= CONSIGNE =
Veuillez recopier à l'identique, dans l'analyse du documentaire, le passage qui s'ouvre sur les mots contenant « Description » et se termine par « école de cinéma. ».

Analyse du documentaire "les bonnes conditions", de Julie Gavras...


Description

Les bonnes conditions: immersion dans la jeunesse dorée française

Analyse de Sahari Ismaël

“Les bonnes conditions : immersion dans la jeunesse dorée française” est un documentaire réalisé par Julie Gavras, tourné entre 2003 et 2016 et diffusé sur la chaîne Arte (« une société de télévision commune et indépendante à vocation culturelle et européenne ») 1en mai 2018, il est aujourd’hui disponible sur Youtube sur la chaîne Arte. Avant de parler du contenu du long métrage il convient de parler de sa réalisatrice. Julie Gavras, française, fille d’un réalisateur et d’un productrice de cinéma, elle fait ses études dans les lycées parisiens du 7e arrondissement de Paris puis continue en école de cinéma.

Elle commence sa carrière en tant qu’assistante réalisatrice avec des films comme “La véridique histoire de Mme Petlet” (1994), réalisé par Camille de Casabianca ou “Petit Ben” (1998), réalisé par Ismaël Ferroukhi. En 2000 Julie Gavras réalise son premier documentaire : “De l'aube à la nuit : chants des femmes du Maroc” avec Arte. C’est surtout avec cette chaîne et également France 5 qu’elle travaillera et ce jusqu'à aujourd'hui. Elle commence, en 2003 ,à tourner un documentaire sur la jeunesse de son milieu, à savoir la bourgeoisie parisienne, en allant chercher les étudiants actuels de son ancien lycée grâce à une idée originale de leur professeure d’histoire géographie.

= CONTENU DES DONNÉES =
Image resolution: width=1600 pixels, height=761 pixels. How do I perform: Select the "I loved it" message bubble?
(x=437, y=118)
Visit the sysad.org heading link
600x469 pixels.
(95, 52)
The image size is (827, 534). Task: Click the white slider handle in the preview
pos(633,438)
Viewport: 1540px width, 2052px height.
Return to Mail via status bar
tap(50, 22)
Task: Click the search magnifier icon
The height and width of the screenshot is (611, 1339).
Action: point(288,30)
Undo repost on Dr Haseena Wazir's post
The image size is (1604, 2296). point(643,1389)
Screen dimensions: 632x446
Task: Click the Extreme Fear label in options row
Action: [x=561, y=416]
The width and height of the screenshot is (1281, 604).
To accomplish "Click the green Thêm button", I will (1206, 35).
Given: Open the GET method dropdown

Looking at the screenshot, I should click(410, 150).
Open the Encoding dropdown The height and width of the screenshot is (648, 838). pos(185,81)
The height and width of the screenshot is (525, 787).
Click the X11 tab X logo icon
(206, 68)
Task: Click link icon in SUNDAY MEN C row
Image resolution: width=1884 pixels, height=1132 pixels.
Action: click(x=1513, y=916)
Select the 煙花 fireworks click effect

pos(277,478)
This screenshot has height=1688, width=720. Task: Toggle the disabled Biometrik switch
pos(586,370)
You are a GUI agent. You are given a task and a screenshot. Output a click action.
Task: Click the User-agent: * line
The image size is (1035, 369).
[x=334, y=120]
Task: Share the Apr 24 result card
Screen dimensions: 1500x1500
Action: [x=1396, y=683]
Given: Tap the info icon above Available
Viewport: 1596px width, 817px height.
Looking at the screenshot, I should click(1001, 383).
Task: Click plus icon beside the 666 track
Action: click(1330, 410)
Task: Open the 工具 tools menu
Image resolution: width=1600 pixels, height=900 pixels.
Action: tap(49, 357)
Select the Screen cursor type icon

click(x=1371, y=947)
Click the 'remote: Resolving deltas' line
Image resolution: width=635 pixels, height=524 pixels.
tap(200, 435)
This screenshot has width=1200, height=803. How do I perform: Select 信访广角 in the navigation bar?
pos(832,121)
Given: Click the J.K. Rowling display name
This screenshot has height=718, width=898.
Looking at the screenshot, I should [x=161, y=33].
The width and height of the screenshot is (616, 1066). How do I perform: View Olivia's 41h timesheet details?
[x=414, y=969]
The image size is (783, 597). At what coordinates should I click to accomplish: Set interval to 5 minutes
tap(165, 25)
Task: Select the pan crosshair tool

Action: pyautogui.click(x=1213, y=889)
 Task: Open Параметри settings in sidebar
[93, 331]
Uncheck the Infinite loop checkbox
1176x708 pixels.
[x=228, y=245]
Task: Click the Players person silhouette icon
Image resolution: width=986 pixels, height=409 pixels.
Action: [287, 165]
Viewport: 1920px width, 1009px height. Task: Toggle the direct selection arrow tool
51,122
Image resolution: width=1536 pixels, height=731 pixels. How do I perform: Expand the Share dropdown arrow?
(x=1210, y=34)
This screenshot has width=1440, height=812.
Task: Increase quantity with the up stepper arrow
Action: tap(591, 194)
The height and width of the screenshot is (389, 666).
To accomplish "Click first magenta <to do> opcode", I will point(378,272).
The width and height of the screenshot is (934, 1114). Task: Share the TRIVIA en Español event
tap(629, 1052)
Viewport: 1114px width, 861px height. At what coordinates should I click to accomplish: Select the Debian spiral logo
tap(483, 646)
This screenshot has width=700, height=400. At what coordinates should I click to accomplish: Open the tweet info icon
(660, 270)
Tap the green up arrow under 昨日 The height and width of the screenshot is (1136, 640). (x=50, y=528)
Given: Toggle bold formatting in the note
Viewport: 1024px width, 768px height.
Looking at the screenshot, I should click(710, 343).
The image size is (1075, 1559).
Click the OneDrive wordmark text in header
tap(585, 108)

= RÉPONSE CI-DESSOUS =
Description

Les bonnes conditions: immersion dans la jeunesse dorée française

Analyse de Sahari Ismaël

“Les bonnes conditions : immersion dans la jeunesse dorée française” est un documentaire réalisé par Julie Gavras, tourné entre 2003 et 2016 et diffusé sur la chaîne Arte (« une société de télévision commune et indépendante à vocation culturelle et européenne ») 1en mai 2018, il est aujourd’hui disponible sur Youtube sur la chaîne Arte. Avant de parler du contenu du long métrage il convient de parler de sa réalisatrice. Julie Gavras, française, fille d’un réalisateur et d’un productrice de cinéma, elle fait ses études dans les lycées parisiens du 7e arrondissement de Paris puis continue en école de cinéma.